HiTrip: Historical trajectory interpolation for trawlers via deep learning on multi-source data

Abstract

The Vessel Monitoring System (VMS) on trawlers has revolutionized our understanding of spatiotemporal fishing activities. However, the low temporal resolution of historical VMS datasets complicates a precise analysis of fishing effort distribution. One inherent challenge for precise interpolation is the stark contrast between trawler movement patterns during steaming, characterized by straight lines, and fishing, which often involves consecutive turns. In this study, we introduce HiTrip, a deep learning approach that interpolates historical VMS data from two-hour intervals down to three minutes by harnessing both VMS and marine hydrological datasets.
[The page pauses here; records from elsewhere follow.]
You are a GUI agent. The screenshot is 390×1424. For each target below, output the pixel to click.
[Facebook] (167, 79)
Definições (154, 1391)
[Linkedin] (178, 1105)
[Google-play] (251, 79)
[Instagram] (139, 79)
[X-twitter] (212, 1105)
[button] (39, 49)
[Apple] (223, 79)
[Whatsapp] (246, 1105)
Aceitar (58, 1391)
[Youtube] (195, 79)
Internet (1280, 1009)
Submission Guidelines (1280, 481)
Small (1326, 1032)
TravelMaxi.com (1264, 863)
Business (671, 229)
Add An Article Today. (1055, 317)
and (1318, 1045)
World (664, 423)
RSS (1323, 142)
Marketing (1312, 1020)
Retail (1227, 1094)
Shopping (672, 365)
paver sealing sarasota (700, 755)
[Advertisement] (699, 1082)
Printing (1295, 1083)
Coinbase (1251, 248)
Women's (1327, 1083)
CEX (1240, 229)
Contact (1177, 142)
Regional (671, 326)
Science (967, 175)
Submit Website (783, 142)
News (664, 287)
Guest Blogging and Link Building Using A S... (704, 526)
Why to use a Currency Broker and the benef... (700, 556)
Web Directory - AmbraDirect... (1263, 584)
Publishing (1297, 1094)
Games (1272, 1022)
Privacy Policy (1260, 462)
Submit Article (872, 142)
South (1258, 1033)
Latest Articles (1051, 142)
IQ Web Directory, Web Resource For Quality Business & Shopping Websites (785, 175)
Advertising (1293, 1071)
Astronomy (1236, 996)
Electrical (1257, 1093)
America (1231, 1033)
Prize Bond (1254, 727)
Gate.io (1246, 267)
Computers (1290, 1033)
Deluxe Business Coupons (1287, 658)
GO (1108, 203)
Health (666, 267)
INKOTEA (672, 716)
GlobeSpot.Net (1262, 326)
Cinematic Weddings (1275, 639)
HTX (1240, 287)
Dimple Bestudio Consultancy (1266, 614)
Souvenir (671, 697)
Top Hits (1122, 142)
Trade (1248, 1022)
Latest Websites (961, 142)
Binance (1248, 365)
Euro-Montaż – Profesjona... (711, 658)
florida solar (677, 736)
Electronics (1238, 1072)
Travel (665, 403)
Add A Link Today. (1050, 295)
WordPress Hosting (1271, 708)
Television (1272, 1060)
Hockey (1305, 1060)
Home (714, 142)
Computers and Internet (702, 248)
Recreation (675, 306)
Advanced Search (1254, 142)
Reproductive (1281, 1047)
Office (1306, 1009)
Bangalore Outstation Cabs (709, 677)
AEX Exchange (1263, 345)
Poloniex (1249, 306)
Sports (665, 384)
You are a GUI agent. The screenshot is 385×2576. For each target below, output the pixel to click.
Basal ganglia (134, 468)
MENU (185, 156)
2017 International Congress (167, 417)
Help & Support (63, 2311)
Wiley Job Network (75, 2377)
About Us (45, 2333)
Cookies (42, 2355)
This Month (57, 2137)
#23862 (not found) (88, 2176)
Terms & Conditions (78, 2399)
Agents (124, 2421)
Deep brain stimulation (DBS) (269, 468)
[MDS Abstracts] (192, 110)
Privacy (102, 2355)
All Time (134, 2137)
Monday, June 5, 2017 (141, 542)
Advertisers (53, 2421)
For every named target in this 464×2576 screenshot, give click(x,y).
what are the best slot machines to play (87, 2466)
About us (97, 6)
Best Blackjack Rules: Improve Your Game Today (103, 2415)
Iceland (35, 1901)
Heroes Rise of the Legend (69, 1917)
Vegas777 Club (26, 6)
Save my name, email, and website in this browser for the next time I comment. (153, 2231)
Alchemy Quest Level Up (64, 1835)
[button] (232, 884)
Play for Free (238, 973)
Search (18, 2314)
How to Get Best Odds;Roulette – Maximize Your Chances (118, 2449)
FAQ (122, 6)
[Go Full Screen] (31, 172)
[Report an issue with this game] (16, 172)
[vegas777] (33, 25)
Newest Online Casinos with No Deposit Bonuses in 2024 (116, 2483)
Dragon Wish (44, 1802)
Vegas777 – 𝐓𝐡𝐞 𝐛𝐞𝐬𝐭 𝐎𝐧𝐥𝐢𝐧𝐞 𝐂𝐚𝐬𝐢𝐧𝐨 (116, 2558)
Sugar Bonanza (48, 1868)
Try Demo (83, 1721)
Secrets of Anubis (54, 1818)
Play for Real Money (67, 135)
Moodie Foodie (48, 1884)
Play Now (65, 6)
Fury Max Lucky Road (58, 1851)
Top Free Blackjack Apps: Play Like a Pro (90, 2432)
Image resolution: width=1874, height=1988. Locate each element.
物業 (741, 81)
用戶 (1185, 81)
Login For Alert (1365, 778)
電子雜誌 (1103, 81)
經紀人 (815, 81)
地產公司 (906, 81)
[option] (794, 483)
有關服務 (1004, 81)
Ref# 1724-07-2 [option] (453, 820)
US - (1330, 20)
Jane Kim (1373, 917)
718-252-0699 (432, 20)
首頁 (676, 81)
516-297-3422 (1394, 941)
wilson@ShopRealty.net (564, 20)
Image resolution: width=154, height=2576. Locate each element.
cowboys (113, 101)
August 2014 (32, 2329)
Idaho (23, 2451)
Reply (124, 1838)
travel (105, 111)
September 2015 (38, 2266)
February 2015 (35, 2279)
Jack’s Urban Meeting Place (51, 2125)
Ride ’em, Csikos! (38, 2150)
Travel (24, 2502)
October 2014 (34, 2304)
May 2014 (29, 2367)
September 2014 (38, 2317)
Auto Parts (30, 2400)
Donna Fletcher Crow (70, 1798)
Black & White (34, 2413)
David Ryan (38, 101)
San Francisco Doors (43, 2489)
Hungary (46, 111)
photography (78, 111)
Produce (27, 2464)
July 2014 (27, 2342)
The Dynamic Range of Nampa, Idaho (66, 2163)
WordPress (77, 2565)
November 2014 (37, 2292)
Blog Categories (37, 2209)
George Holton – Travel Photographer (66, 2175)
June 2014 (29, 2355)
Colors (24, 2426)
The proposed deep learning model, integrating ResNet, LSTM, and MLP, seamlessly synthesizes spatial features from coarse fishing effort distributions, sea surface factor fields, and current fields, while accounting for the temporal relationships within trajectory segments. Evaluated on 1855 East China Sea trawler VMS records and Copernicus Climate Data Store hydrological factor data, HiTrip achieves a 0.20 km interpolation error, meeting a finery 0.005° × 0.005°spatial resolution demand for fishing effort distribution analysis. Ablation study validates the efficacy of our deep learning model integrating multi-source datasets. Moreover, when evaluated on a diverse Global Fishing Watch dataset, which includes 45 trawlers spanning various global maritime regions, HiTrip maintains a 0.40 km error, emphasizing its broad generalization ability.